I take the title of this post from the little e-book I wrote, Junia is Not Alone. Here is the kind of evidence that needs to be repeated and expanded more and more. Thanks to Sandra Glahn for this fine sketch:
Often evangelicals teach that women were content with their lot in life until Betty Friedan came along and started the feminist movement. Yet this version of history is inaccurate. And if we believe Jesus is the Truth, we need to tell the story as it actually happened….
Because Protestants do not celebrate saints’ days, we miss out on learning about many great women in Christian history.
Take for example the one whose “day” falls on November 17.Hilda, Abbess of Whitby (born AD 614), led a large community of men and women studying for God’s service, five of whom went on to become bishops. She brought the gospel to ordinary people, but kings and scholars also sought her counsel. She was a missionary, teacher and educator, and her abbey became one of the great religious centers of North Eastern England.
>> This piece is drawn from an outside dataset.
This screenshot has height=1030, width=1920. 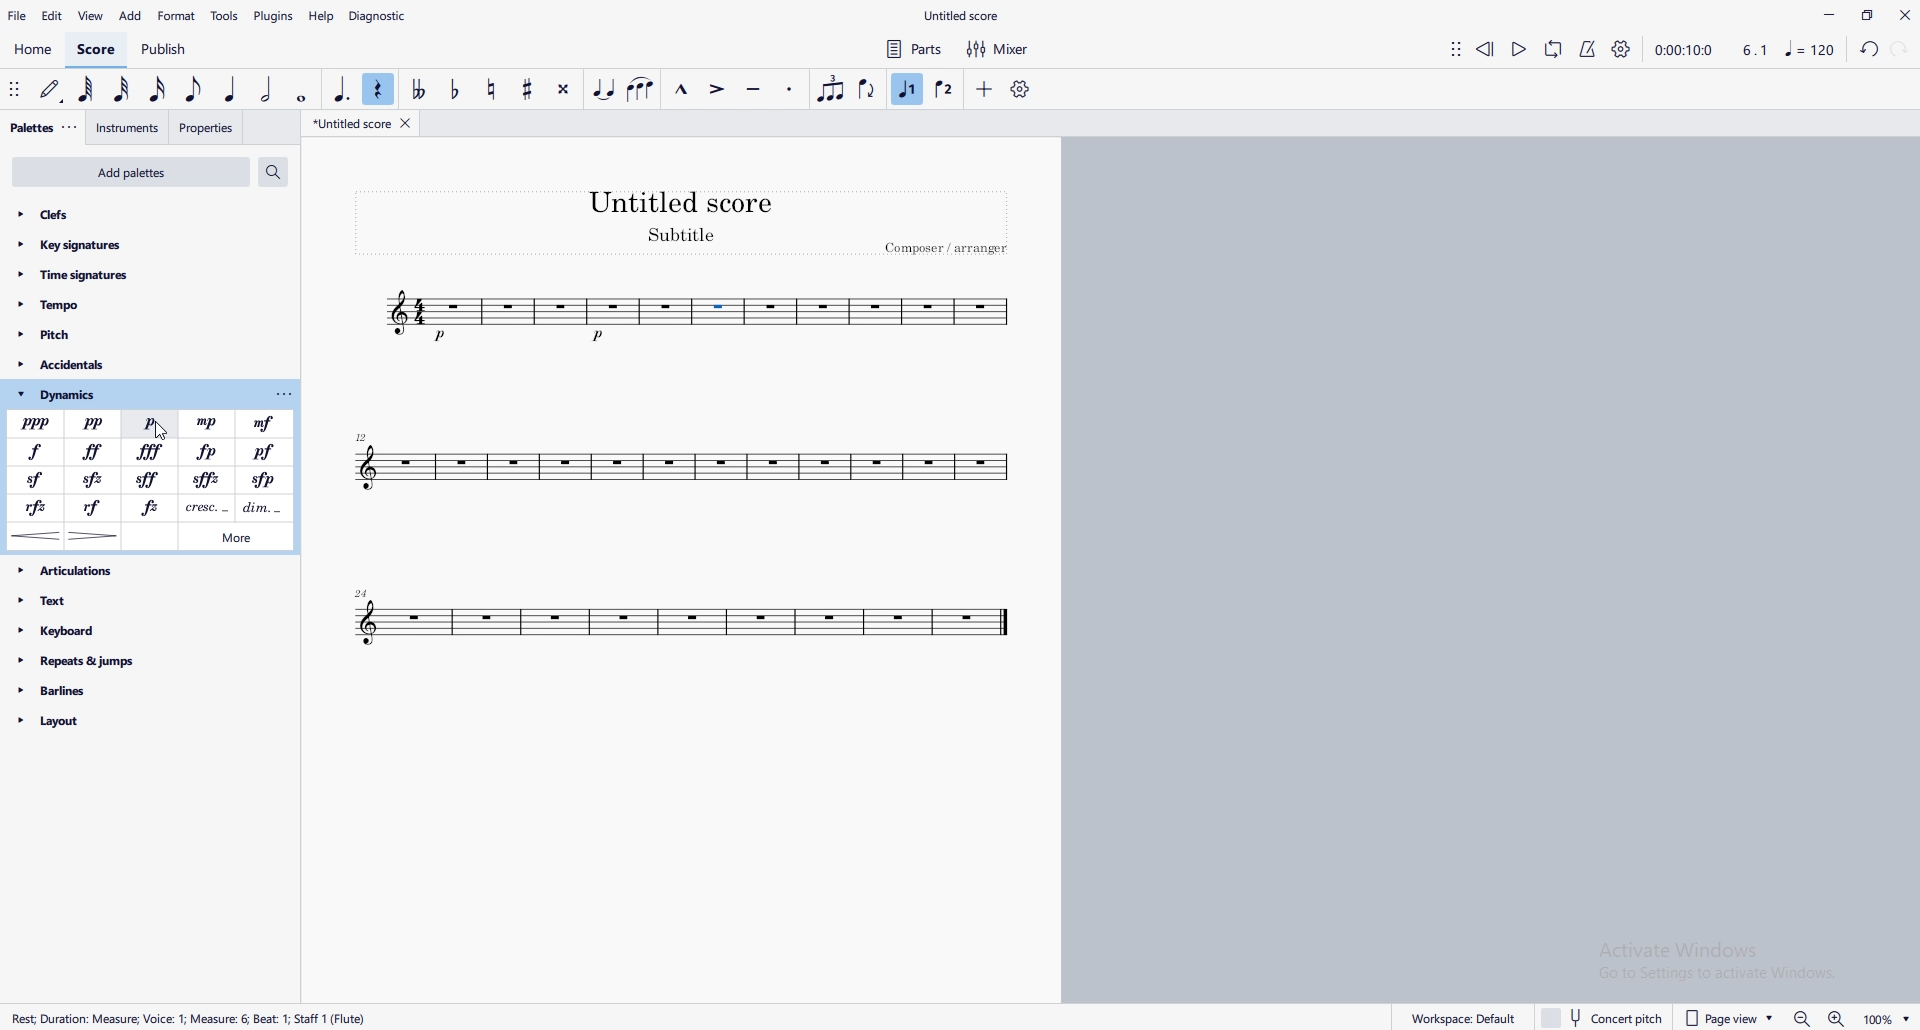 What do you see at coordinates (54, 16) in the screenshot?
I see `edit` at bounding box center [54, 16].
Hilda is one of many such women in history.
Few writings by and about women have survived from centuries prior to the printing press. Yet some do remain, including The City of Ladies by fourteenth-century author Christine de Pizan (c. 1365–1430). Later came defenses of women from Quakerism’s founder, Margaret Fell Fox (1614–1702); Tory pamphleteer, Mary Astell (1668–1731); abolitionist Hannah Moore (1745–1833); and the author of Vindication of the Rights of Woman, Mary Wollstonecraft (1759–1797). Most of these writers acted out of a religious impulse with the relatively unified objective of elevating women.In the eighteenth century the first Great Awakening with its revivals in the 1730s brought a rise in lay power. Women’s involvement in missions sometimes included preaching, and on the frontier Christian women experienced increased levels of autonomy.
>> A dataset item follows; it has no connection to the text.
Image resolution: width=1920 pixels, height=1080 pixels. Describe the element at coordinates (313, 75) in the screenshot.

By the nineteenth century the pro-woman consciousness had a label: “the woman movement.” Today we identify these efforts as first-wave feminism. Red-letter dates marking the start of first-wave feminism are July 19 and 20, 1848. The place was Seneca Falls, New York, and the event was the Seneca Falls Convention. Those organizing and in attendance were mostly male and female Bible-believers. A group organized the meeting to feature Lucretia Mott, an eloquent Quaker who favored full sex and race equalization. Together the group drafted a Declaration of Sentiments addressing the role of women in society along with an accompanying list of resolutions….
The “new woman” was not an invention of second-wave feminism either. Betty did not start the “woman movement”; Christians did. Motivated by the belief that men and women were made in God’s image to “rule the earth” together, these pro-woman, pro-justice believers sought to right wrongs for those who had less social power.
Isn’t it time we reclaimed our own story?